Identifying and Resolving NetXen nx_nic (Qlogic) NIC Failures
I’ve had the worst luck with NetXen NICs, specifically the HP branded NC375 quad port 1GbE flavor, as they continuously seem to experience some sort of issue that causes them to drop traffic and reset. This post contains some information on the NIC and how to troubleshoot the issues that I’ve encountered and resolved.
Driver and Firmware Details
In vSphere, the NetXen NIC uses the “VMware ESX/ESXi 4.0 Driver CD for QLogic Intelligent Ethernet Adapters” driver suite. Here’s a link to the latest drivers (as of 8/16/2011) if you need them. The driver shows up as “nx_nic”.
To determine the driver and firmware version you’re using, SSH into the ESX host and issue this command:
ethtool -i vmnicX (where X represents the uplink number that is using a NetXen card).
The results should be similar to this:
driver: nx_nic version: 4.0.598 firmware-version: 4.0.534 bus-info: 0000:04:00.0
To upgrade the drivers, I’m going to assume you have VMware Update Manager (VUM). Download the ISO from the link above, extract it to a folder, and then upload the offline bundle zip file into your VUM repository through the vSphere Client. The host patch is added to your non-critical updates automagically. Scan your hosts for missing updates and then remediate.
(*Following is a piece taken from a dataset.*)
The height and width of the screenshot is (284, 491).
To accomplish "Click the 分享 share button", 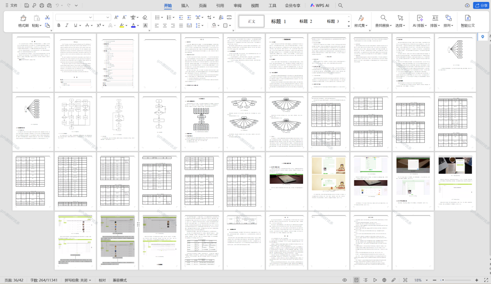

Common Issues with NetXen Cards
I run a lot of different types of NICs, From Broadcom (bnx2 driver) to Intel (e1000e driver). I’ve not had any issues in years with these cards. I’m not sure who’s dropping the ball on the NetXen, but these cards just never seem to work 100% all the time.
One major issue that I’ve encountered that actually triggers an HA failover is the infamous transmit timeout. There are lots of results for people having this problem if you search Google. Most of the recommendations are to turn off TCP Segmentation Offload (TSO). However, the March edition of the nx_nic drivers don’t even support TSO, so that’s not the issue. To find out the stats on your card, issue this command:
ethtool -k vmnicX (where X represents the uplink number that is using a NetXen card).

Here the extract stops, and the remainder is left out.